Problem to work on – Can you reproduce the listing below, swapping every "GUI agent" for "click assistant" and leaving everything else untouched?

** begin Entries **

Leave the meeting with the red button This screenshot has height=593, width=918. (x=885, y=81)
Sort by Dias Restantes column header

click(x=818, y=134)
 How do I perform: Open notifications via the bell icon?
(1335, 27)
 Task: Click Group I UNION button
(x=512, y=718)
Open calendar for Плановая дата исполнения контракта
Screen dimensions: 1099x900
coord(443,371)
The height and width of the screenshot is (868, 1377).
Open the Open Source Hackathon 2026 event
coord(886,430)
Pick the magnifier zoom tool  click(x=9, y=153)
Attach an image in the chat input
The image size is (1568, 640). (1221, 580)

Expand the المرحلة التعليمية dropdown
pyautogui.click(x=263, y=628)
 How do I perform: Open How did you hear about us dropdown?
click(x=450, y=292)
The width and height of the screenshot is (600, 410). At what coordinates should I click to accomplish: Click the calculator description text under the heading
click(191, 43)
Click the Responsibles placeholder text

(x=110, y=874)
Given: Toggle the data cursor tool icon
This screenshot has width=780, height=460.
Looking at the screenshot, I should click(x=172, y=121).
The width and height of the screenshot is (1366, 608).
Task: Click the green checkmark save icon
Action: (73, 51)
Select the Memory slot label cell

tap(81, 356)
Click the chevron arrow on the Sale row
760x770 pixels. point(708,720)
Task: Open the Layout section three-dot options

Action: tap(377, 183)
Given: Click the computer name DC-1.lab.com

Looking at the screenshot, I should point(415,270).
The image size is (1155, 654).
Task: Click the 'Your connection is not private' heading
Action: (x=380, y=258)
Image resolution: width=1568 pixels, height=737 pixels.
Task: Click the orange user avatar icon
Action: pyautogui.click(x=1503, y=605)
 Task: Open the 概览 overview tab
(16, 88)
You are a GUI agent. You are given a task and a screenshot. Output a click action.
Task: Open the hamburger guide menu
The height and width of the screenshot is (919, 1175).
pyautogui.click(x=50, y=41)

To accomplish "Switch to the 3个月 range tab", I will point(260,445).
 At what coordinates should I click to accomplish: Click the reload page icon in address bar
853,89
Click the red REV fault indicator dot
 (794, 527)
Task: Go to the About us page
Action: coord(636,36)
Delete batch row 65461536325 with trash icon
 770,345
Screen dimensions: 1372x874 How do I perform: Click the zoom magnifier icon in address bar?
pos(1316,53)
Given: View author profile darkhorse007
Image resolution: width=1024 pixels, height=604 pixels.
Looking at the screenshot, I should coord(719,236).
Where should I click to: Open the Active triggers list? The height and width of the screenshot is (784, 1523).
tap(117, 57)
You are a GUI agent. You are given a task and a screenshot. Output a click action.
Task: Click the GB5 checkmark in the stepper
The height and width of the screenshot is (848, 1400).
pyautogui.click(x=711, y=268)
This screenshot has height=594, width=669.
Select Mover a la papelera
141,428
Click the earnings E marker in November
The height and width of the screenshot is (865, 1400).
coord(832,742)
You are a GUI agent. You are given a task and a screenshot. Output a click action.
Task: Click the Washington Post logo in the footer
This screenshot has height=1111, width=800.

** end Entries **

Reply to the task –
Leave the meeting with the red button This screenshot has height=593, width=918. (x=885, y=81)
Sort by Dias Restantes column header

click(x=818, y=134)
 How do I perform: Open notifications via the bell icon?
(1335, 27)
 Task: Click Group I UNION button
(x=512, y=718)
Open calendar for Плановая дата исполнения контракта
Screen dimensions: 1099x900
coord(443,371)
The height and width of the screenshot is (868, 1377).
Open the Open Source Hackathon 2026 event
coord(886,430)
Pick the magnifier zoom tool  click(x=9, y=153)
Attach an image in the chat input
The image size is (1568, 640). (1221, 580)

Expand the المرحلة التعليمية dropdown
pyautogui.click(x=263, y=628)
 How do I perform: Open How did you hear about us dropdown?
click(x=450, y=292)
The width and height of the screenshot is (600, 410). At what coordinates should I click to accomplish: Click the calculator description text under the heading
click(191, 43)
Click the Responsibles placeholder text

(x=110, y=874)
Given: Toggle the data cursor tool icon
This screenshot has width=780, height=460.
Looking at the screenshot, I should click(x=172, y=121).
The width and height of the screenshot is (1366, 608).
Task: Click the green checkmark save icon
Action: (73, 51)
Select the Memory slot label cell

tap(81, 356)
Click the chevron arrow on the Sale row
760x770 pixels. point(708,720)
Task: Open the Layout section three-dot options

Action: tap(377, 183)
Given: Click the computer name DC-1.lab.com

Looking at the screenshot, I should point(415,270).
The image size is (1155, 654).
Task: Click the 'Your connection is not private' heading
Action: (x=380, y=258)
Image resolution: width=1568 pixels, height=737 pixels.
Task: Click the orange user avatar icon
Action: pyautogui.click(x=1503, y=605)
 Task: Open the 概览 overview tab
(16, 88)
You are a click assistant. You are given a task and a screenshot. Output a click action.
Task: Open the hamburger guide menu
The height and width of the screenshot is (919, 1175).
pyautogui.click(x=50, y=41)

To accomplish "Switch to the 3个月 range tab", I will point(260,445).
 At what coordinates should I click to accomplish: Click the reload page icon in address bar
853,89
Click the red REV fault indicator dot
 (794, 527)
Task: Go to the About us page
Action: coord(636,36)
Delete batch row 65461536325 with trash icon
 770,345
Screen dimensions: 1372x874 How do I perform: Click the zoom magnifier icon in address bar?
pos(1316,53)
Given: View author profile darkhorse007
Image resolution: width=1024 pixels, height=604 pixels.
Looking at the screenshot, I should coord(719,236).
Where should I click to: Open the Active triggers list? The height and width of the screenshot is (784, 1523).
tap(117, 57)
You are a click assistant. You are given a task and a screenshot. Output a click action.
Task: Click the GB5 checkmark in the stepper
The height and width of the screenshot is (848, 1400).
pyautogui.click(x=711, y=268)
This screenshot has height=594, width=669.
Select Mover a la papelera
141,428
Click the earnings E marker in November
The height and width of the screenshot is (865, 1400).
coord(832,742)
You are a click assistant. You are given a task and a screenshot. Output a click action.
Task: Click the Washington Post logo in the footer
This screenshot has height=1111, width=800.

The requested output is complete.